----- Supplied data
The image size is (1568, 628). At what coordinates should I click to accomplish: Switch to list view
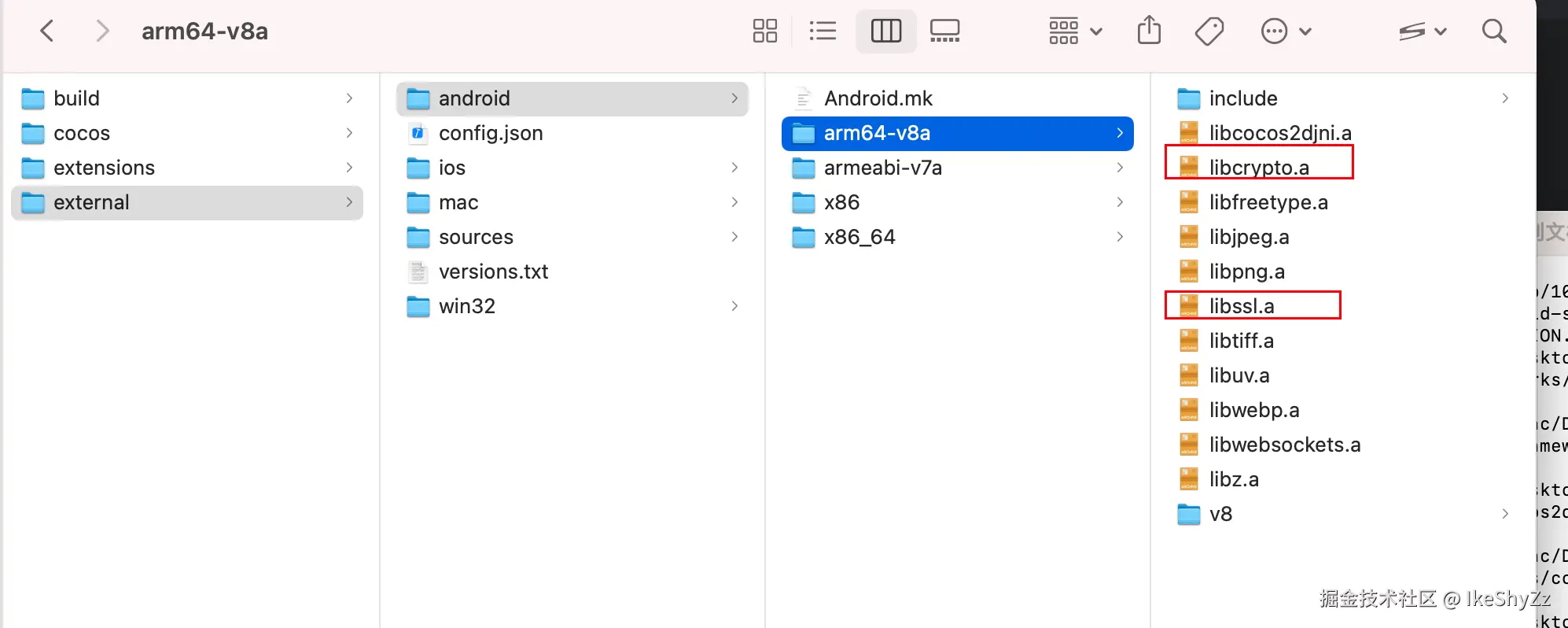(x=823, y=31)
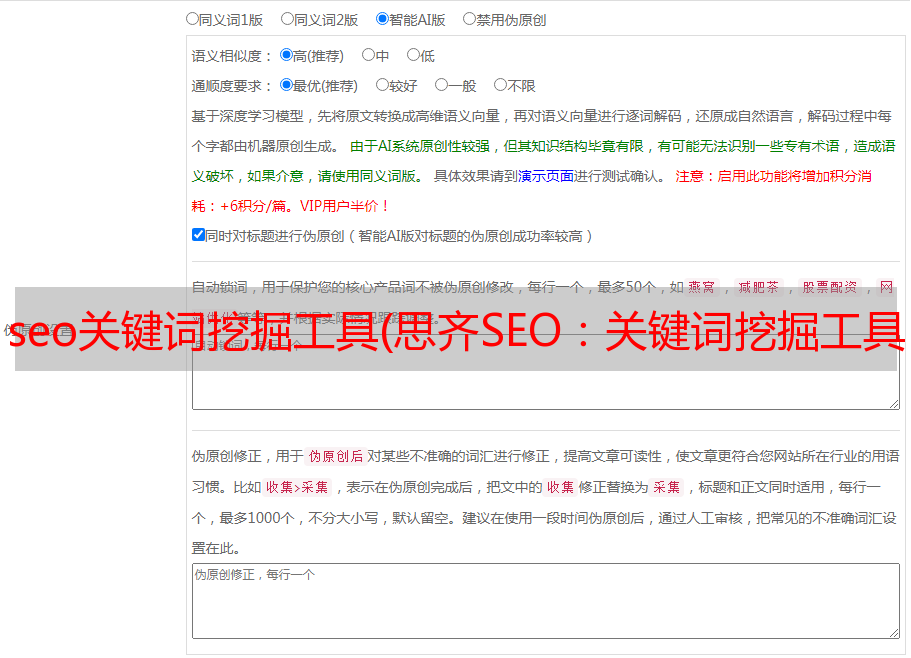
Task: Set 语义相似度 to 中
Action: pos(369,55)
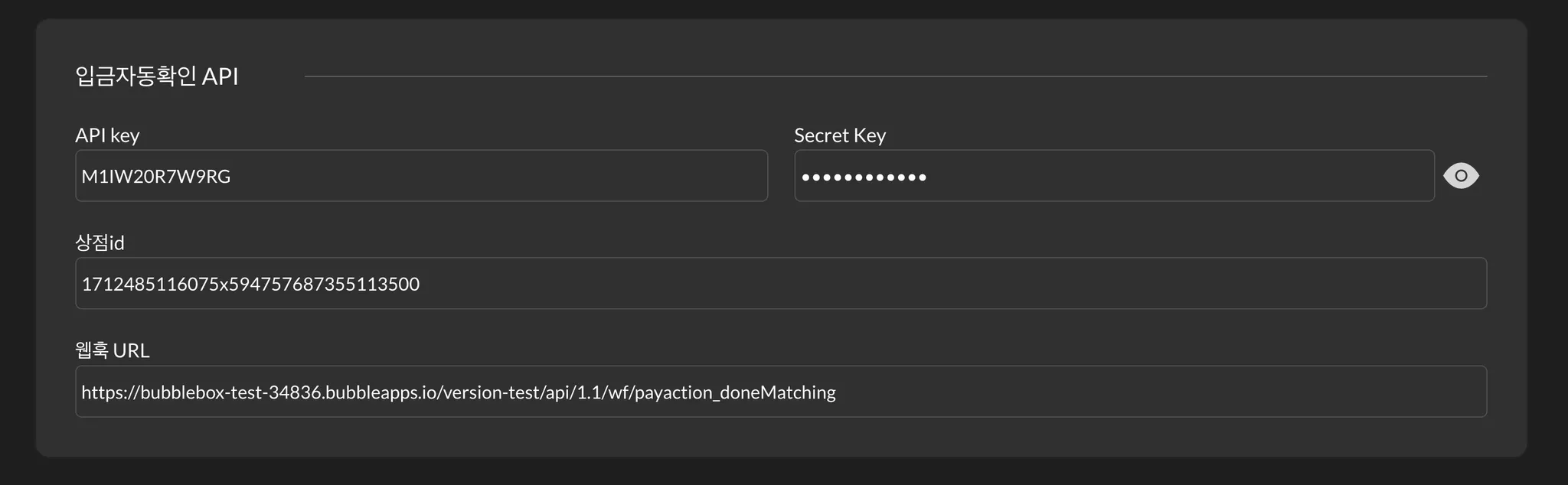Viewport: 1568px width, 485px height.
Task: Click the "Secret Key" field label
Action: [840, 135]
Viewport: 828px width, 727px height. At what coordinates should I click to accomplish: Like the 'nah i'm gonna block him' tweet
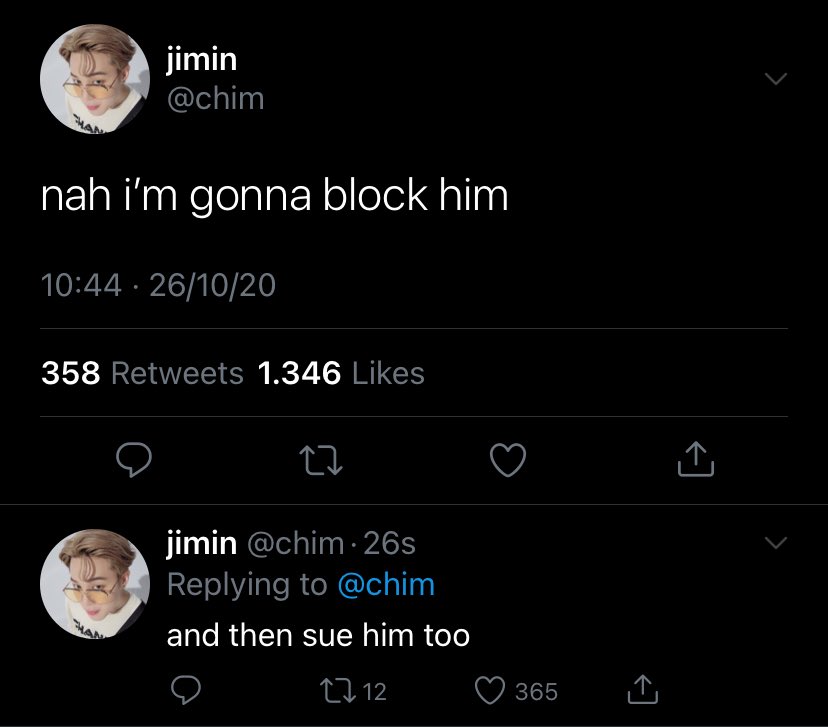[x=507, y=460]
----------
• Activity:
Drop the pictures, then reproduce exactly the lines from the one with "Viewport: 828px width, 727px" through the final line of the listing.

• Task response:
Viewport: 828px width, 727px height. At what coordinates should I click to accomplish: Like the 'nah i'm gonna block him' tweet
[x=507, y=460]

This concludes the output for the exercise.